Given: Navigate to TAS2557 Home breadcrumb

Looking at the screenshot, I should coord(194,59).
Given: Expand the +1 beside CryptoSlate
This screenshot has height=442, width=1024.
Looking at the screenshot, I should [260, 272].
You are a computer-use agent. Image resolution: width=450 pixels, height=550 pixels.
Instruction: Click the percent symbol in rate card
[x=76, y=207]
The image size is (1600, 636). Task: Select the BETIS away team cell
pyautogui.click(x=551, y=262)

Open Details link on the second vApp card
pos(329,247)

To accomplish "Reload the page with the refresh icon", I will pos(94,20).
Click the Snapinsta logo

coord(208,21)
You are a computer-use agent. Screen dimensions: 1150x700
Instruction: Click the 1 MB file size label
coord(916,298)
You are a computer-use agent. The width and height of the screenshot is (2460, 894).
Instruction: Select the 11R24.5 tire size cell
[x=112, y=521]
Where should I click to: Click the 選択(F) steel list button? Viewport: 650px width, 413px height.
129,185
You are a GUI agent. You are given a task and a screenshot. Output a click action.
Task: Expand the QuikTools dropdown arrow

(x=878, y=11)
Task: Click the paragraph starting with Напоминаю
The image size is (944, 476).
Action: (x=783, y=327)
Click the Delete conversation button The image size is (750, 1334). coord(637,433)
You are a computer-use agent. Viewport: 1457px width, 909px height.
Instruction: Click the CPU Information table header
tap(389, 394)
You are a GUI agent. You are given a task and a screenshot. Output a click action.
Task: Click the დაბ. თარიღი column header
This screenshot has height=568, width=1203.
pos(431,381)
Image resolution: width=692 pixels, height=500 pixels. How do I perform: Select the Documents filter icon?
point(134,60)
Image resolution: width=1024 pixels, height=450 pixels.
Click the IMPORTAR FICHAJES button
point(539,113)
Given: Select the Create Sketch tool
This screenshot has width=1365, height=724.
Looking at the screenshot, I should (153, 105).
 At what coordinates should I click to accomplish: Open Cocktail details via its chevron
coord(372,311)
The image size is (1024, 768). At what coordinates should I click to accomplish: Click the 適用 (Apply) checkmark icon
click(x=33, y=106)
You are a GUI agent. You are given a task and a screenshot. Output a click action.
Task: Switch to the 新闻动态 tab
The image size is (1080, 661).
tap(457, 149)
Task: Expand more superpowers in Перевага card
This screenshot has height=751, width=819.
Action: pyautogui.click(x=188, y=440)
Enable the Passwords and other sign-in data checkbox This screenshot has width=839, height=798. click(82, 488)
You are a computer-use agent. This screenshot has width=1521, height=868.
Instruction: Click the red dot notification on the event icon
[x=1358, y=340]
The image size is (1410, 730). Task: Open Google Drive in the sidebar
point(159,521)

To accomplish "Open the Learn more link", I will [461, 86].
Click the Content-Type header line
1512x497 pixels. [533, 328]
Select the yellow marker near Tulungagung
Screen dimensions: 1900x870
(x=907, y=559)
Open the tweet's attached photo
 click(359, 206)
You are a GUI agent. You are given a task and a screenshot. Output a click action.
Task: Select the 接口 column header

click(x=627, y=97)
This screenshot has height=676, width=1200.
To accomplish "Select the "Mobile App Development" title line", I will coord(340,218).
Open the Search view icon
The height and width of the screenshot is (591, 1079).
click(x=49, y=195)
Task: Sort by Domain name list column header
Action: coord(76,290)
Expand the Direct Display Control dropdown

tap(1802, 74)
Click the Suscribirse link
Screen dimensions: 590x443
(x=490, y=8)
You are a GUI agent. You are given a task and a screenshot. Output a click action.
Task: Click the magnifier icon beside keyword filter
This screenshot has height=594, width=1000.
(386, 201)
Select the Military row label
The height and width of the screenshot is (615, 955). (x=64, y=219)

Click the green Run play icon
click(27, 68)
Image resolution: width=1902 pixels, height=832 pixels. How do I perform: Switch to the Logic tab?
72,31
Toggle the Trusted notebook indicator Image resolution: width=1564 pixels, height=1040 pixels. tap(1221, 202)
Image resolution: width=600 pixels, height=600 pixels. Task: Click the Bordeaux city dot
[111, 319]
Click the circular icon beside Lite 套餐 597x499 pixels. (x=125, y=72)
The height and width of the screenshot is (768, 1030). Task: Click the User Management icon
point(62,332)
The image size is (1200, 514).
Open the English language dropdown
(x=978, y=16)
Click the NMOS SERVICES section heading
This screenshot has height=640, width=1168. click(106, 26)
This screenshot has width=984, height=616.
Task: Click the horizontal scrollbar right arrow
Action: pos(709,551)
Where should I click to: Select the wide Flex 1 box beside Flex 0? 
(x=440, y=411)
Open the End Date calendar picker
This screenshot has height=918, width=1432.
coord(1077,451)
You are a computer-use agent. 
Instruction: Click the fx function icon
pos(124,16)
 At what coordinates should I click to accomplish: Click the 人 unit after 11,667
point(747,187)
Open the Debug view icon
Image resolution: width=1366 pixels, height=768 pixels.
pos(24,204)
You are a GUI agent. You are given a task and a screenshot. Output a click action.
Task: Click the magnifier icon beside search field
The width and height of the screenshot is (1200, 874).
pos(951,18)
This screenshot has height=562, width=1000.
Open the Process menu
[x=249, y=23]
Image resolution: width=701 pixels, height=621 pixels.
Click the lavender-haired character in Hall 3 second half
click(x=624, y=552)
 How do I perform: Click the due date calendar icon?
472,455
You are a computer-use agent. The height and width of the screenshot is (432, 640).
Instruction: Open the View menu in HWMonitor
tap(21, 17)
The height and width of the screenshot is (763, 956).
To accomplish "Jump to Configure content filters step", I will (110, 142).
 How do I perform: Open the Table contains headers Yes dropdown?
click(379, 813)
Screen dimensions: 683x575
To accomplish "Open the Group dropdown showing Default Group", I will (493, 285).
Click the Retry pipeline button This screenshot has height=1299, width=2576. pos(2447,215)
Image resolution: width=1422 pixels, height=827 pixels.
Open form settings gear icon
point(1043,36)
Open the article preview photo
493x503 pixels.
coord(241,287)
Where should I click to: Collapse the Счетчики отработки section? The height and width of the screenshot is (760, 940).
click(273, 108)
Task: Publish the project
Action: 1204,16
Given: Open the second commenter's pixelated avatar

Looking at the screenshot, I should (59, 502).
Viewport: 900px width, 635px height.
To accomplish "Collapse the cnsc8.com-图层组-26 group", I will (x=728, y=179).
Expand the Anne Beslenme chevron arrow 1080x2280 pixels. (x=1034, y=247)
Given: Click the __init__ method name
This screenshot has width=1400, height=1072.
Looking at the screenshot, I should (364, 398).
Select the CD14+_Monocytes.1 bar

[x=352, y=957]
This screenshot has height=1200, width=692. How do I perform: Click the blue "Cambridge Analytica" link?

• Task details: Start at the line containing "Image resolution: width=1422" and return each line up to and including the last line of the material.

• Solution to this task:
Image resolution: width=1422 pixels, height=827 pixels.
Open form settings gear icon
point(1043,36)
Open the article preview photo
493x503 pixels.
coord(241,287)
Where should I click to: Collapse the Счетчики отработки section? The height and width of the screenshot is (760, 940).
click(273, 108)
Task: Publish the project
Action: 1204,16
Given: Open the second commenter's pixelated avatar

Looking at the screenshot, I should (59, 502).
Viewport: 900px width, 635px height.
To accomplish "Collapse the cnsc8.com-图层组-26 group", I will (x=728, y=179).
Expand the Anne Beslenme chevron arrow 1080x2280 pixels. (x=1034, y=247)
Given: Click the __init__ method name
This screenshot has width=1400, height=1072.
Looking at the screenshot, I should (364, 398).
Select the CD14+_Monocytes.1 bar

[x=352, y=957]
This screenshot has height=1200, width=692. How do I perform: Click the blue "Cambridge Analytica" link?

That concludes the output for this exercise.